** Opening Records for processing block **

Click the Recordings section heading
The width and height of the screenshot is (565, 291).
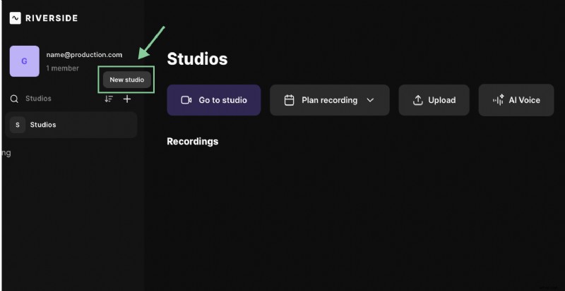click(192, 142)
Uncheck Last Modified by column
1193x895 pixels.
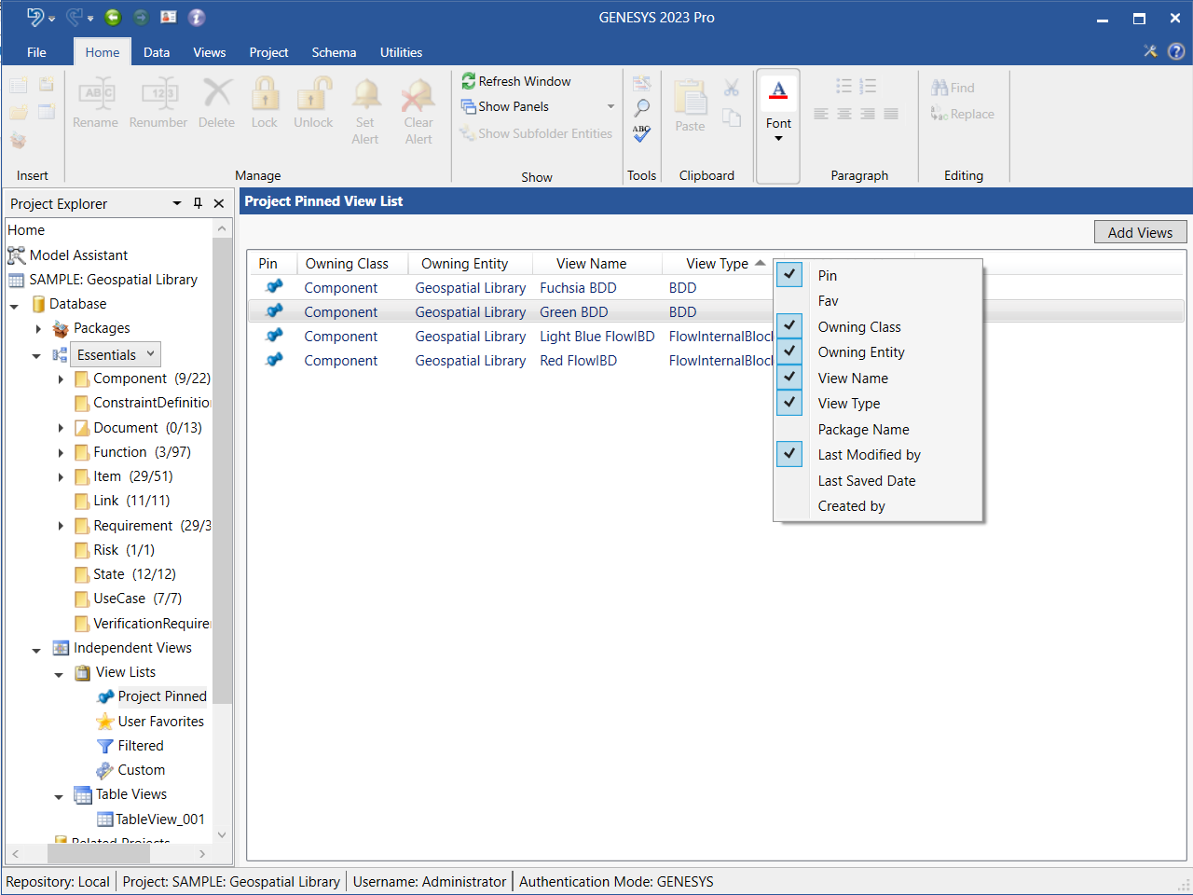(x=789, y=454)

** Closing Records for processing block **

_Assignment_. Above are the records; copy them exactly without the pictures.

_Output of the exercise_.
Click the Recordings section heading
The width and height of the screenshot is (565, 291).
click(192, 142)
Uncheck Last Modified by column
1193x895 pixels.
(x=789, y=454)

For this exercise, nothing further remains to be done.